PROVIDED ENTRIES
----

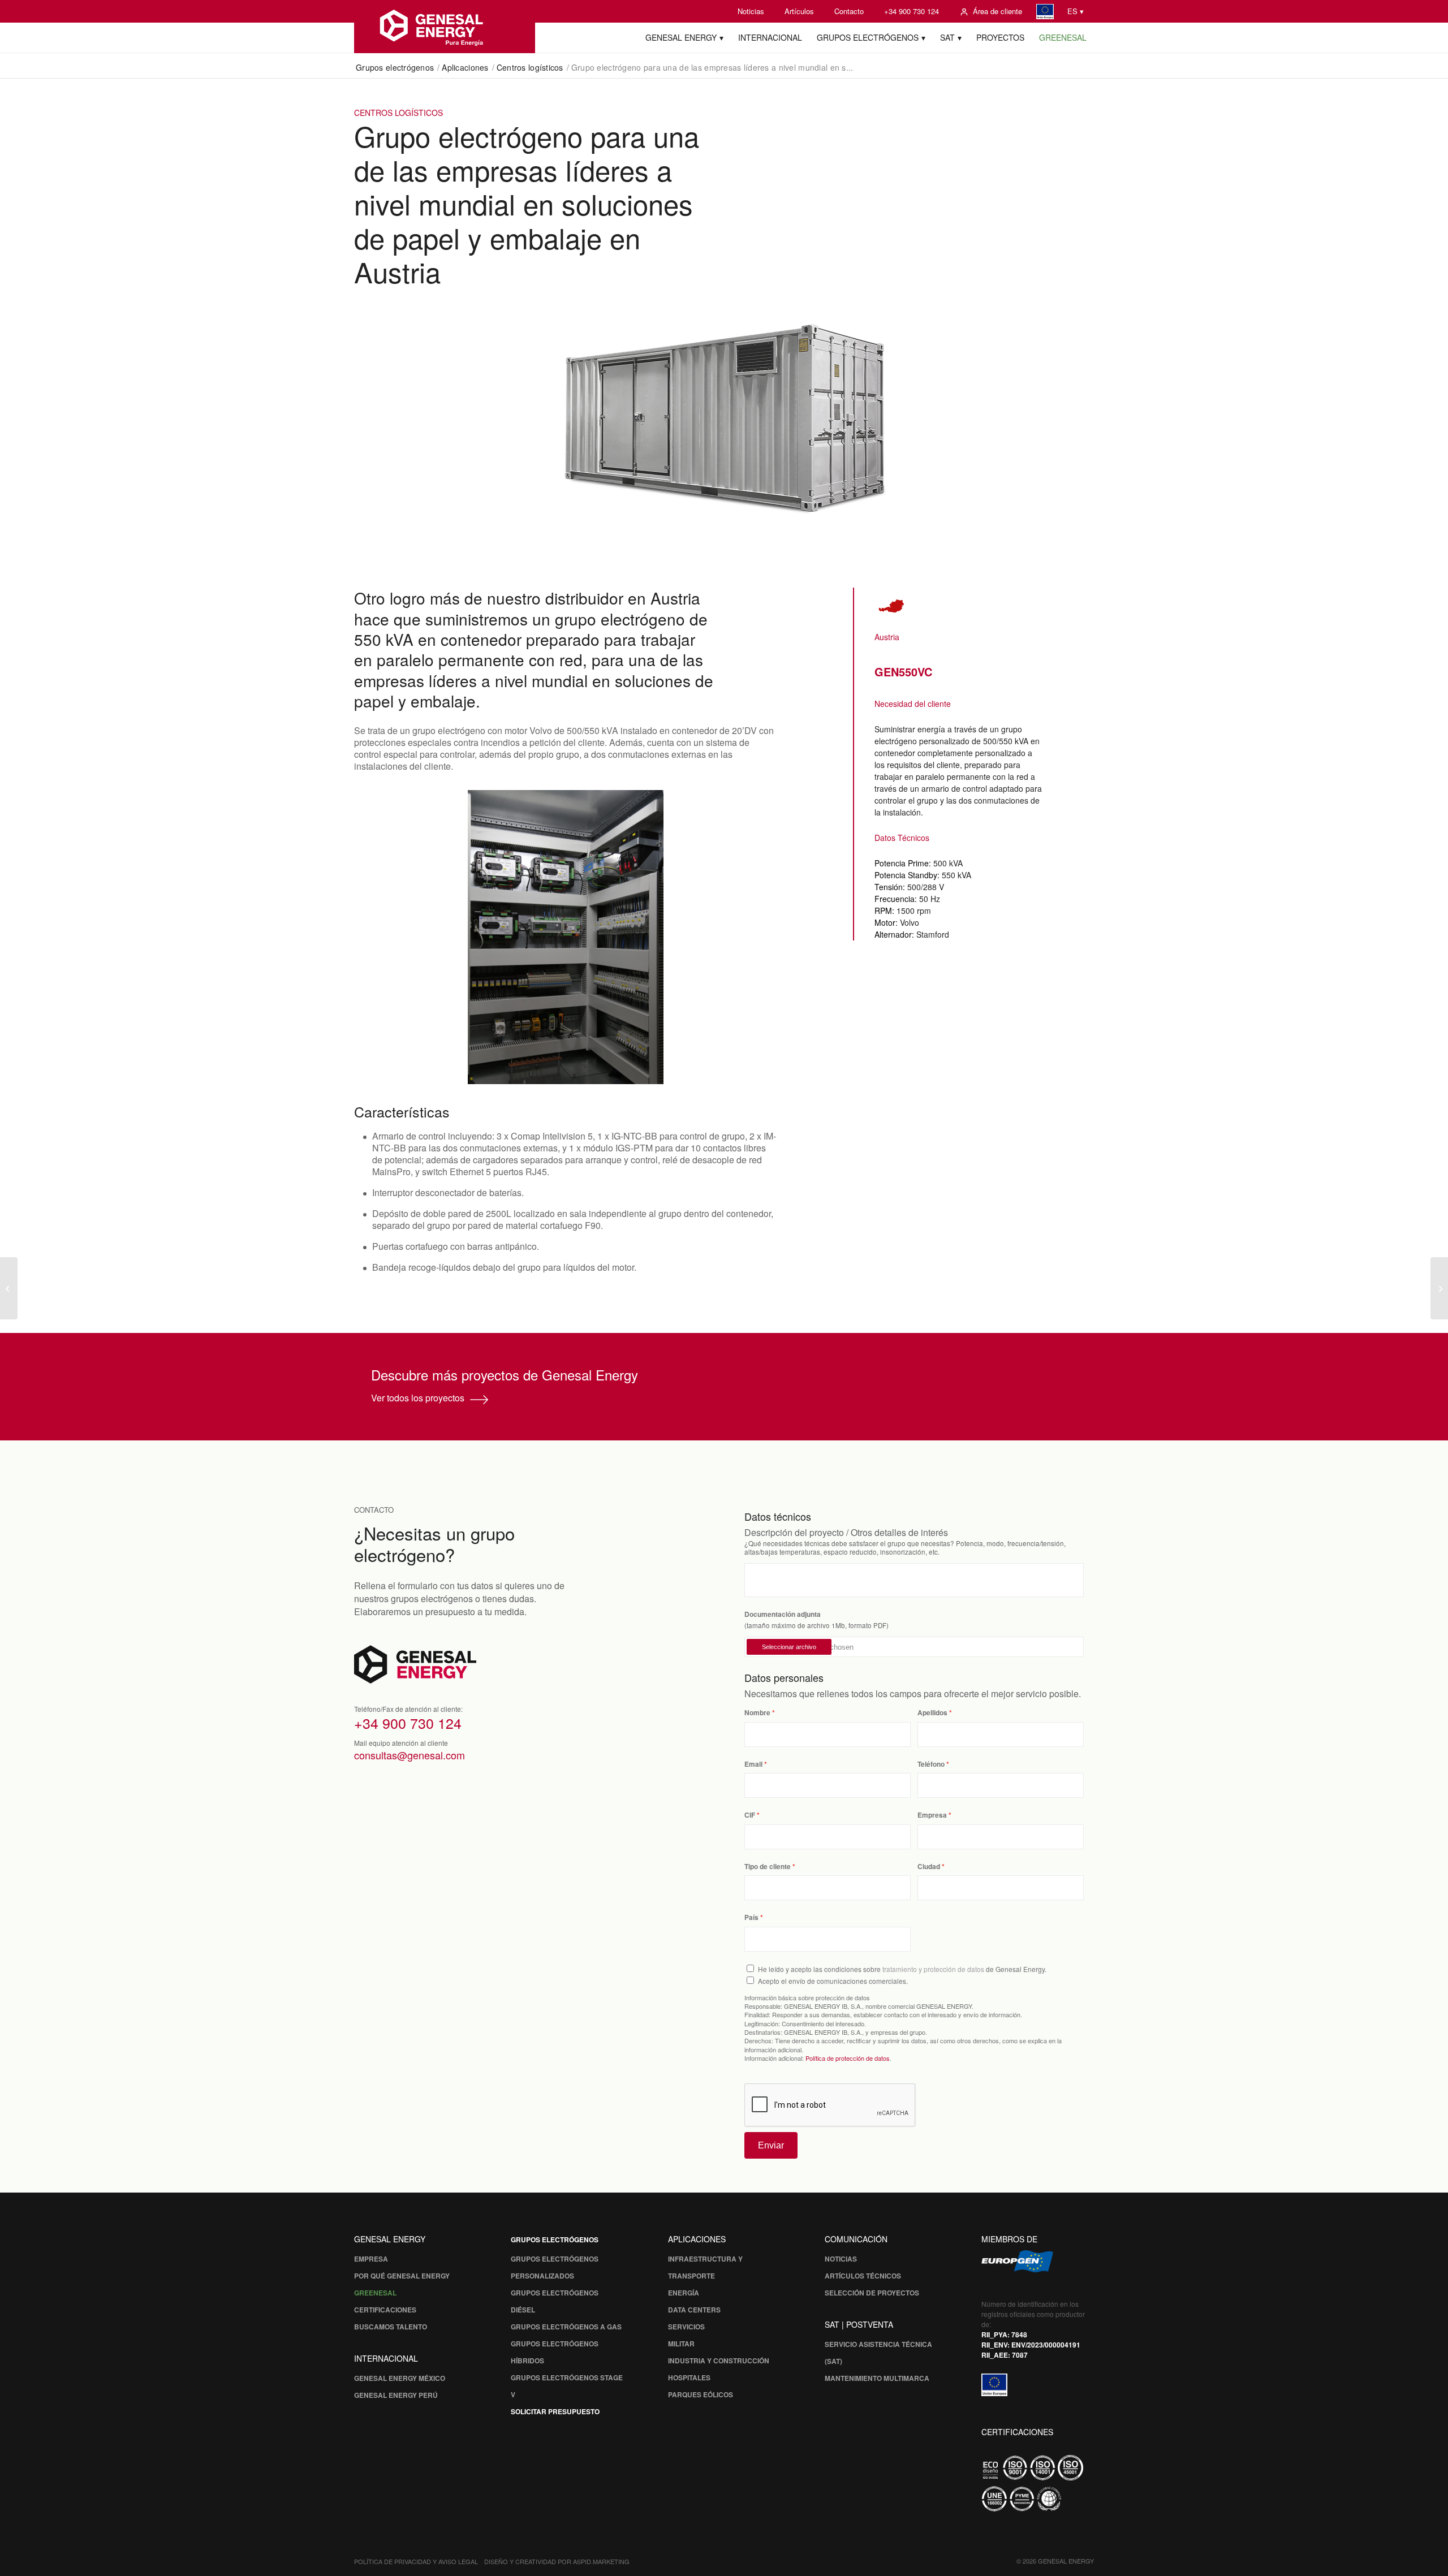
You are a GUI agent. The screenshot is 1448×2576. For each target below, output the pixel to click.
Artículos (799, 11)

----

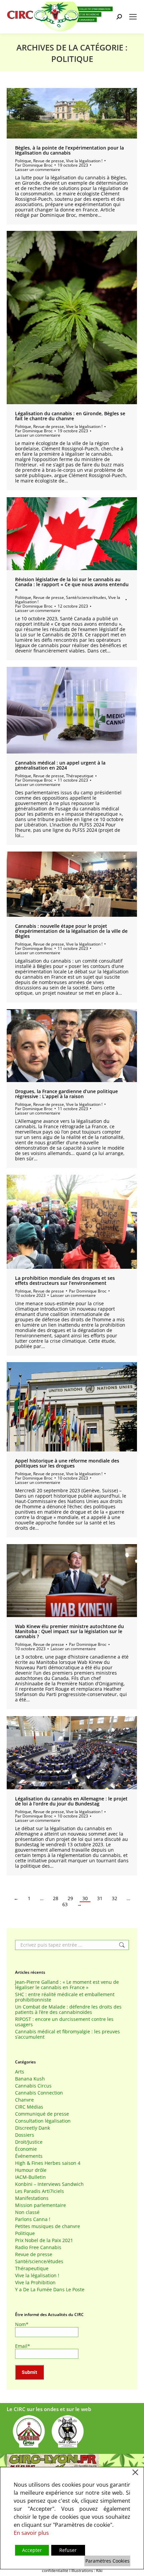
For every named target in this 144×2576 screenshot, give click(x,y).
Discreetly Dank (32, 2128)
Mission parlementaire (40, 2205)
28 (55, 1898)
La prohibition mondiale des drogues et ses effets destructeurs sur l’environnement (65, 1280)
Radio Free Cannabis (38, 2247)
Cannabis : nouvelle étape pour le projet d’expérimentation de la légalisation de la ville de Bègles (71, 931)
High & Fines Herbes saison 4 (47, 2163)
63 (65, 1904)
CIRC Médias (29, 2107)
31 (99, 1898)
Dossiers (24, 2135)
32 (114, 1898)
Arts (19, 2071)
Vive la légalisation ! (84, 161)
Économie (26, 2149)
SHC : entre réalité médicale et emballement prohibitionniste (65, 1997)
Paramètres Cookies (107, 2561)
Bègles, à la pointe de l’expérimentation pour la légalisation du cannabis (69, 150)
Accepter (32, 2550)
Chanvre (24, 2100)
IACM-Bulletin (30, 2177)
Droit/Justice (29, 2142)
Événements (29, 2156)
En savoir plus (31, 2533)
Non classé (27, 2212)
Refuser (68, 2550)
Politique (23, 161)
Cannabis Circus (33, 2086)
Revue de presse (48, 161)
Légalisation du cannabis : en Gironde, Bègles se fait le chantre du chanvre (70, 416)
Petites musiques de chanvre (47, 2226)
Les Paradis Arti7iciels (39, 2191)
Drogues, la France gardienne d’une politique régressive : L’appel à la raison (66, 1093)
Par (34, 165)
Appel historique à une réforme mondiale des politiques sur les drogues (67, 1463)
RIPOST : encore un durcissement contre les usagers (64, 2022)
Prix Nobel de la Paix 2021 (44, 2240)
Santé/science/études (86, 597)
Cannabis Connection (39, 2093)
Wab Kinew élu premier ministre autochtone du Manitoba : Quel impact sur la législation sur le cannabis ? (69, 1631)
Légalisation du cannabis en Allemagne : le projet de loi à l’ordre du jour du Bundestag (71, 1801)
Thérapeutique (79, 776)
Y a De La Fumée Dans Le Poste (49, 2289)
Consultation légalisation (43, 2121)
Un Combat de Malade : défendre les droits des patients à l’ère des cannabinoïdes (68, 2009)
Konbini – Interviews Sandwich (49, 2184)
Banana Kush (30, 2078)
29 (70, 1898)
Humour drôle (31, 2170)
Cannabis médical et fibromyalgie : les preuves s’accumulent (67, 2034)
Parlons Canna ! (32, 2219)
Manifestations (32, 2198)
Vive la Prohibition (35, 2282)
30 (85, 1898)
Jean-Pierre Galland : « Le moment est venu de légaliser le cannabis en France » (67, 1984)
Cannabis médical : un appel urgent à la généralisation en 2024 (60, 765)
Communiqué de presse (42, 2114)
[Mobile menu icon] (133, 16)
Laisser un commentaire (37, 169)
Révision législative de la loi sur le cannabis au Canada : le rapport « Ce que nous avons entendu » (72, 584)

----

WORK TO BE COMPLETED
Set down, unchanged, only those lines above that fall between the line with "CIRC Médias (29, 2107)" and the line with "Consultation légalisation (43, 2121)", the two end lines included.

TASK RESPONSE
CIRC Médias (29, 2107)
31 (99, 1898)
Dossiers (24, 2135)
32 (114, 1898)
Arts (19, 2071)
Vive la légalisation ! (84, 161)
Économie (26, 2149)
SHC : entre réalité médicale et emballement prohibitionniste (65, 1997)
Paramètres Cookies (107, 2561)
Bègles, à la pointe de l’expérimentation pour la légalisation du cannabis (69, 150)
Accepter (32, 2550)
Chanvre (24, 2100)
IACM-Bulletin (30, 2177)
Droit/Justice (29, 2142)
Événements (29, 2156)
En savoir plus (31, 2533)
Non classé (27, 2212)
Refuser (68, 2550)
Politique (23, 161)
Cannabis Circus (33, 2086)
Revue de presse (48, 161)
Légalisation du cannabis : en Gironde, Bègles se fait le chantre du chanvre (70, 416)
Petites musiques de chanvre (47, 2226)
Les Paradis Arti7iciels (39, 2191)
Drogues, la France gardienne d’une politique régressive : L’appel à la raison (66, 1093)
Par (34, 165)
Appel historique à une réforme mondiale des politiques sur les drogues (67, 1463)
RIPOST : encore un durcissement contre les usagers (64, 2022)
Prix Nobel de la Paix 2021 (44, 2240)
Santé/science/études (86, 597)
Cannabis Connection (39, 2093)
Wab Kinew élu premier ministre autochtone du Manitoba : Quel impact sur la législation sur le cannabis ? (69, 1631)
Légalisation du cannabis en Allemagne : le projet de loi à l’ordre du jour du Bundestag (71, 1801)
Thérapeutique (79, 776)
Y a De La Fumée Dans Le Poste (49, 2289)
Consultation légalisation (43, 2121)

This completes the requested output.